ABOUT THIS TASK:
Write out nothing except the lines of the entries below, from the first through the one containing "500x411 pixels.", exactly and without pictures.

DATASET EXTRACT:
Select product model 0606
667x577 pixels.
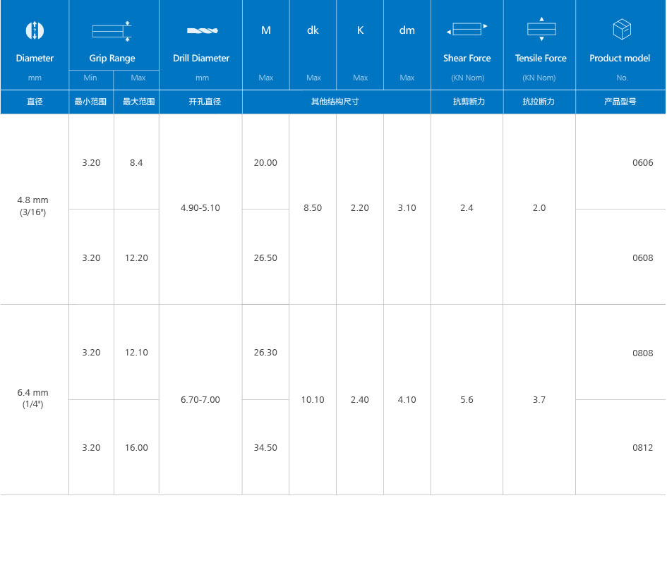642,163
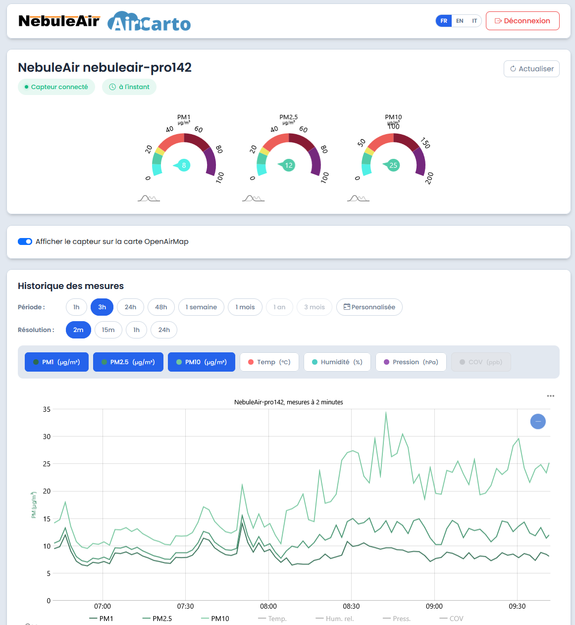This screenshot has height=625, width=575.
Task: Switch interface language to EN
Action: coord(460,21)
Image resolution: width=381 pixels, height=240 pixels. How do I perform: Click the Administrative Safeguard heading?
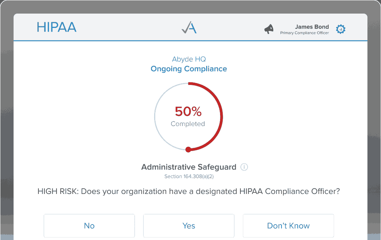coord(188,167)
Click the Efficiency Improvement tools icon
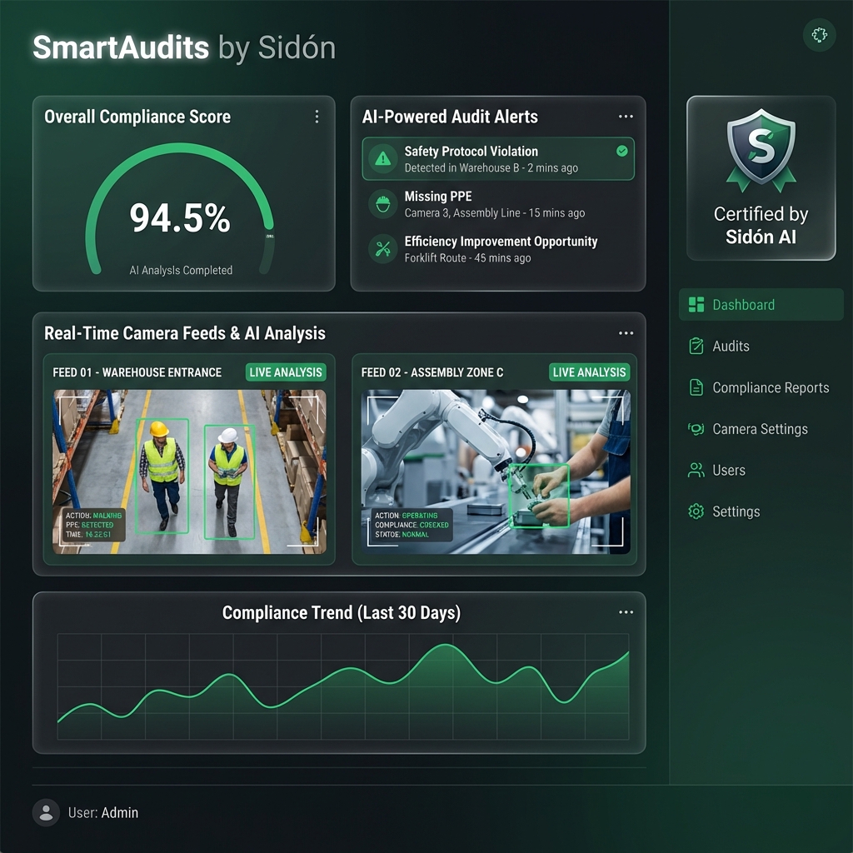 point(382,247)
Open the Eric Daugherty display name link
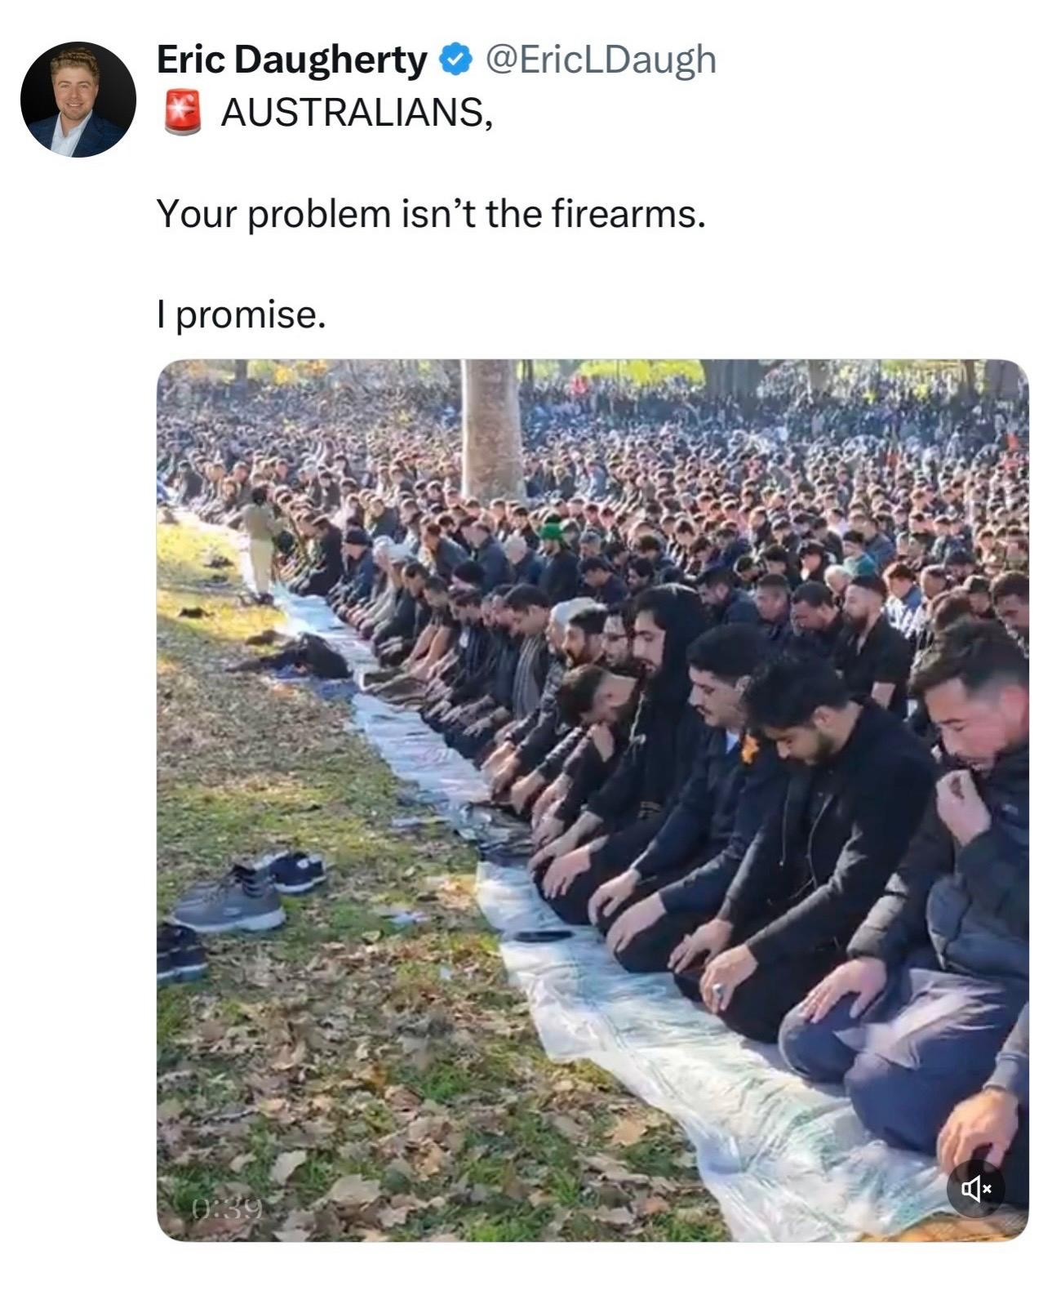This screenshot has width=1052, height=1295. [291, 60]
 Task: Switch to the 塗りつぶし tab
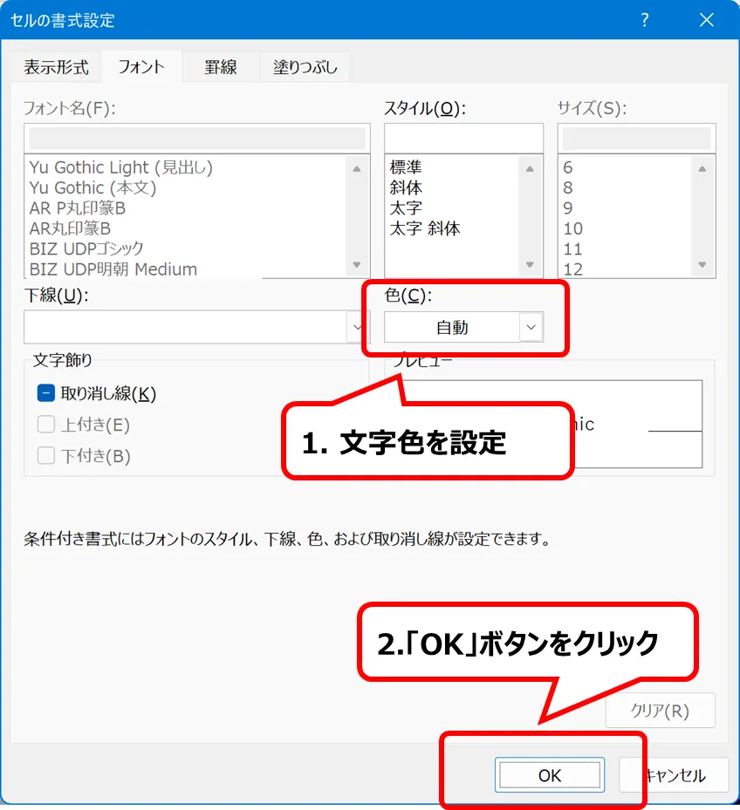305,67
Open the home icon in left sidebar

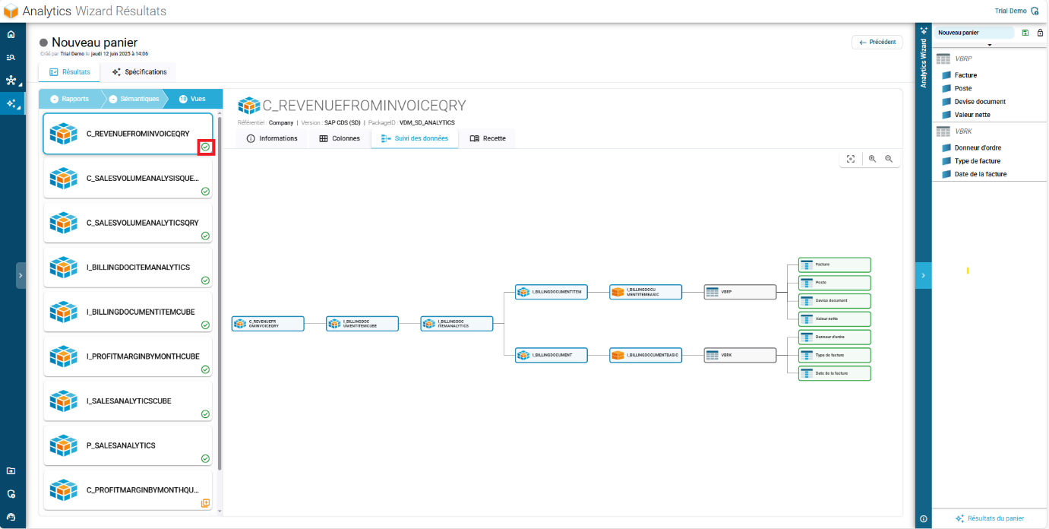(x=11, y=34)
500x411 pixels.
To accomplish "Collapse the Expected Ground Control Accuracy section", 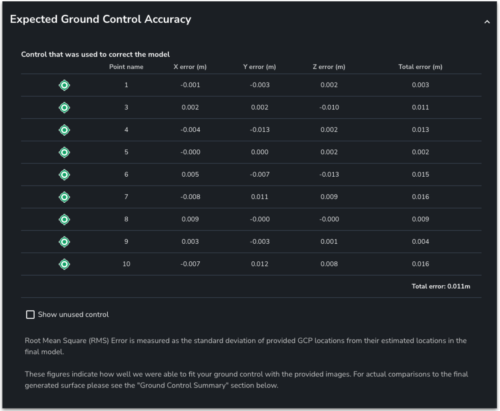I will point(487,22).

EXERCISE RESPONSE:
Select product model 0606
667x577 pixels.
642,163
This screenshot has height=625, width=575.
Task: Switch interface language to EN
Action: coord(460,21)
Image resolution: width=381 pixels, height=240 pixels. How do I perform: Click the Administrative Safeguard heading?
coord(188,167)
Click the Efficiency Improvement tools icon
 point(382,247)
Open the Eric Daugherty display name link
This screenshot has width=1052, height=1295. [291, 60]
 Task: Switch to the 塗りつぶし tab
305,67
Open the home icon in left sidebar

(x=11, y=34)
500x411 pixels.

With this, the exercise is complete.